WHAT YOU SHOULD DO — If a line in the data has the string "info", please show it.

RECORDS FOR THIS EXERCISE —
****
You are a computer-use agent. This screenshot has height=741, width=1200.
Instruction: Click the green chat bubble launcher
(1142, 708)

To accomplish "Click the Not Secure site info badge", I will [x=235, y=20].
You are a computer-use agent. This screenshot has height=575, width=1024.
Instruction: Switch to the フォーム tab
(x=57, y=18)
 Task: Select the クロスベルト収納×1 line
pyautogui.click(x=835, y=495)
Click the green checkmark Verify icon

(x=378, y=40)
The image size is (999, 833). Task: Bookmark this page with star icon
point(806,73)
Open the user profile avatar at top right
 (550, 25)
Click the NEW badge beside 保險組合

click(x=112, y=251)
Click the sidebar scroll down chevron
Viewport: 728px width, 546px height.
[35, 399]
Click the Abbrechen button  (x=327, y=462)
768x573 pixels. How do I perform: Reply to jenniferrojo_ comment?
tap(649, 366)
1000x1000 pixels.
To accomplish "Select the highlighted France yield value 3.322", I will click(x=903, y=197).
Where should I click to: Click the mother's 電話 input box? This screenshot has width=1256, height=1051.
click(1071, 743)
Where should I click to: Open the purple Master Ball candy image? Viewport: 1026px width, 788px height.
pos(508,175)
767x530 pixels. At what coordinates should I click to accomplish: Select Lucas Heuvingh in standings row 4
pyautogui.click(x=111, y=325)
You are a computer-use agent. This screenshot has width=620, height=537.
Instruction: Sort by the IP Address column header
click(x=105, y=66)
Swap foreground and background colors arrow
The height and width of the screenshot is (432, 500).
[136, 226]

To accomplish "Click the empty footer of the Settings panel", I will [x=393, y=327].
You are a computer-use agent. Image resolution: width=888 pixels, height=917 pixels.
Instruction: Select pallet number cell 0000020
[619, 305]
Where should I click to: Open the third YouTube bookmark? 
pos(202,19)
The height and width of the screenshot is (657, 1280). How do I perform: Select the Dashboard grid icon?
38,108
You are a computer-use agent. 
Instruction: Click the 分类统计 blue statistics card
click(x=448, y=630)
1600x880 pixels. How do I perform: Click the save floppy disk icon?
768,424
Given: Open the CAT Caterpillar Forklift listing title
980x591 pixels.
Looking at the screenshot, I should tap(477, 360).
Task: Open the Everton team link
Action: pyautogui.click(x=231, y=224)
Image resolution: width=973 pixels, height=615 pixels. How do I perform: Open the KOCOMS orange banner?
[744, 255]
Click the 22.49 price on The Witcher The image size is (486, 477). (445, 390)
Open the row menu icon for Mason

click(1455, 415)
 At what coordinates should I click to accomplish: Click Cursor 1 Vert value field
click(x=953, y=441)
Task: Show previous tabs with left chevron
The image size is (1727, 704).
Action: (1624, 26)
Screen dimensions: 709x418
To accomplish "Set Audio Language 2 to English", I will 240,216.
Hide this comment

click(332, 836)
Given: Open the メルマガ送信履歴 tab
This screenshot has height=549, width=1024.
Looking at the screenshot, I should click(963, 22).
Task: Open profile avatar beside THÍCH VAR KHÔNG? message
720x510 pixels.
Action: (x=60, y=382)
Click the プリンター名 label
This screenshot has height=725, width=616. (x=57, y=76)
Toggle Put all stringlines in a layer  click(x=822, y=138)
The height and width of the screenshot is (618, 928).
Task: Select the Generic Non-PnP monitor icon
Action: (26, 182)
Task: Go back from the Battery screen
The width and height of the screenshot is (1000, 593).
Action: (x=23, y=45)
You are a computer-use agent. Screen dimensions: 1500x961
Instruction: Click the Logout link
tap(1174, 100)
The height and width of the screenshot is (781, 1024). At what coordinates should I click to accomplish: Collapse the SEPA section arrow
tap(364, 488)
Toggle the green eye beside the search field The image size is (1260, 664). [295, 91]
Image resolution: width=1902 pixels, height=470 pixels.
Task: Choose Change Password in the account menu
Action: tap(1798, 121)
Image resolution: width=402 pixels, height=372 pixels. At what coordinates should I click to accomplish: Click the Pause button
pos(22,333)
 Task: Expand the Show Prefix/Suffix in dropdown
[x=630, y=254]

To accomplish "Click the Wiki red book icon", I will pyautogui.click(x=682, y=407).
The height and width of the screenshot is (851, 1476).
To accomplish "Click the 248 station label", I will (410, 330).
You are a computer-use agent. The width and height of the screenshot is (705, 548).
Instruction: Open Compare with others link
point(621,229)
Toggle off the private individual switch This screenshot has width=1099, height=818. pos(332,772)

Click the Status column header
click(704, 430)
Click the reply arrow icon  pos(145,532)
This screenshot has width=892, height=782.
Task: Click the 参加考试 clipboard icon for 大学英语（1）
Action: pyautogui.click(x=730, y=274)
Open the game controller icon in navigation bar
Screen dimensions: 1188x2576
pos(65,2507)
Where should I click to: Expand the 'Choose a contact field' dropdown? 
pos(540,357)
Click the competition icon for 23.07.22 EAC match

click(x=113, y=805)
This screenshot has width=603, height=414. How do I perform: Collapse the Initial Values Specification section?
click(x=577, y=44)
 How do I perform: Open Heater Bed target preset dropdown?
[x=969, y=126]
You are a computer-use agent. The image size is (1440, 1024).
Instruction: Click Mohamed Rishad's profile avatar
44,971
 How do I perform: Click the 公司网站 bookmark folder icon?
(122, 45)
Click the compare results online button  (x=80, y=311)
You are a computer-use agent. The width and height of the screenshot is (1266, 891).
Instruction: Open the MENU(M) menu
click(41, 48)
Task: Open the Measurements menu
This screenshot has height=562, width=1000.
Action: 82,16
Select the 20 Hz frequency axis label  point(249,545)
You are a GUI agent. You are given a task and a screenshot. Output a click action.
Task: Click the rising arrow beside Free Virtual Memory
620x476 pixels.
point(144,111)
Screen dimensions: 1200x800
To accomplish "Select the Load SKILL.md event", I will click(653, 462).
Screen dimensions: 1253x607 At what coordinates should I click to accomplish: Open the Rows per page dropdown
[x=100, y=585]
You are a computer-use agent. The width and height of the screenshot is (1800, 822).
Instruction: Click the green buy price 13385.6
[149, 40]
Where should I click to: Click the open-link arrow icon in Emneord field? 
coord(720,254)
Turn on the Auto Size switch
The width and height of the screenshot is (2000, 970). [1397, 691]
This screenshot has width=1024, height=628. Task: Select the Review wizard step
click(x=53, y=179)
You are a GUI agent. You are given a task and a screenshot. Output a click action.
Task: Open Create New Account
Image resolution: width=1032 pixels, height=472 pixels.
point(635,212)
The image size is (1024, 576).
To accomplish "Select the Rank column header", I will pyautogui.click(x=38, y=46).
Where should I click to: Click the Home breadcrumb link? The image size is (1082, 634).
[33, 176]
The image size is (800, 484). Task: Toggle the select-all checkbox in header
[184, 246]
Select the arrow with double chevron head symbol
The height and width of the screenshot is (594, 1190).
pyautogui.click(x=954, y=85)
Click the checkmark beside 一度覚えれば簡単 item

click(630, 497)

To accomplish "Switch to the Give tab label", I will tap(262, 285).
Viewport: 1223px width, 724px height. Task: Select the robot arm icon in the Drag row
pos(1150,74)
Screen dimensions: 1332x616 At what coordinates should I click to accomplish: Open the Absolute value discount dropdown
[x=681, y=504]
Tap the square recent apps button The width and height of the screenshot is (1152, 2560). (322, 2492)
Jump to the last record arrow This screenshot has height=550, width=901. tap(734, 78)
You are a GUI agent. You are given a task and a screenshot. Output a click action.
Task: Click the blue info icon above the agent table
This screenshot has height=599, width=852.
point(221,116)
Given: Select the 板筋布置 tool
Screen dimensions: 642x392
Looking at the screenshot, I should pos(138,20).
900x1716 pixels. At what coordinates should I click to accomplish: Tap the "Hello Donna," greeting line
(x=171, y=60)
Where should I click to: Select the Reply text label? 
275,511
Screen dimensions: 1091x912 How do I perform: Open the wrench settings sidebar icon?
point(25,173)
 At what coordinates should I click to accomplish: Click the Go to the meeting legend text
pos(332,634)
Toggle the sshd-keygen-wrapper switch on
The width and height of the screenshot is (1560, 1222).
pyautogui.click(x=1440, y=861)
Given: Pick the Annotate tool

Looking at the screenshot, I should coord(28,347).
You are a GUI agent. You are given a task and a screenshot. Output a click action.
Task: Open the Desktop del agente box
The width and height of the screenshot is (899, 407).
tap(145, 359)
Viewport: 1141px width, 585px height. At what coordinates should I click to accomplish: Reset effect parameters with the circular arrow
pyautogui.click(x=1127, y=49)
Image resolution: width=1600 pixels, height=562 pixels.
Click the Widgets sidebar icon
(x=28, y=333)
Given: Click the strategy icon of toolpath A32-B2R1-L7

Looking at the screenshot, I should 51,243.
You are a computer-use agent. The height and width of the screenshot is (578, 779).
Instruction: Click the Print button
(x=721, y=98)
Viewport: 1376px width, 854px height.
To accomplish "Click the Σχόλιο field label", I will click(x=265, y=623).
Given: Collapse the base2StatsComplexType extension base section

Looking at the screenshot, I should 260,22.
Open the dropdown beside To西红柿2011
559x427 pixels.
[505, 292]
****
ANSWER SPACE —
To accomplish "Click the Not Secure site info badge", I will [x=235, y=20].
Task: Click the blue info icon above the agent table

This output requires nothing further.